A favorite memory of our trip was visiting the beautiful, vast churches. I’ve been reading a bit more about them and I wrongly assumed that the bigger they are, that they are then called cathedrals. This is another article I found fascinating about the construction of ancient churches and meaning behind some of the symbols. My children and I really enjoyed reading this book about cathedral construction, fascinating and quite astounding. I’d love to dig deeper into this study, anyone have any favorite books on the topic? I’d like to research old churches that are in America as well, although 241 years will never compare to Europe’s ancient structures.

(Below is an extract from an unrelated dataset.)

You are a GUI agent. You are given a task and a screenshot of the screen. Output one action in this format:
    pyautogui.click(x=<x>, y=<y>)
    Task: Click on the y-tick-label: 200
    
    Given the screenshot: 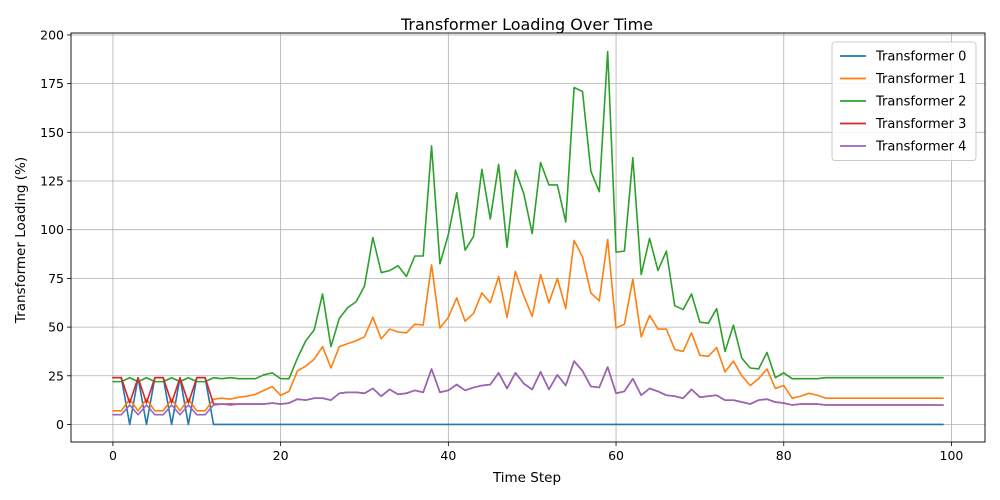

St. Martin’s was the very first we visited and holds a special in my heart because of its simple beauty. I wrote something on my old blog home about what these grand churches meant to me and I’m trying to wrap my mind around the loveliness of the history, tradition, and memories that these spaces evoke. Entering, I was immediately struck by a cool, damp, earthy smell. I was engulfed by a hush and reverence, the vastness was so inspiring, lifting my heart toward God. My footsteps echoed as I walked through these places, reading plaques, meditating and praying, thinking through the history of the people the built, lived, worked, and died surrounding these central places of village life. I thought on the unfortunate horrors done in the name of religion, the beliefs and doctrine that shaped countries and kingdoms, all of it swirling and building awe in my mind. I found the lives of the people buried in the crypts fascinating, one could spend hours reading and absorbing.
St. Martin’s was a beautiful beginning and I will share more of the historic churches we visited later on in my trip.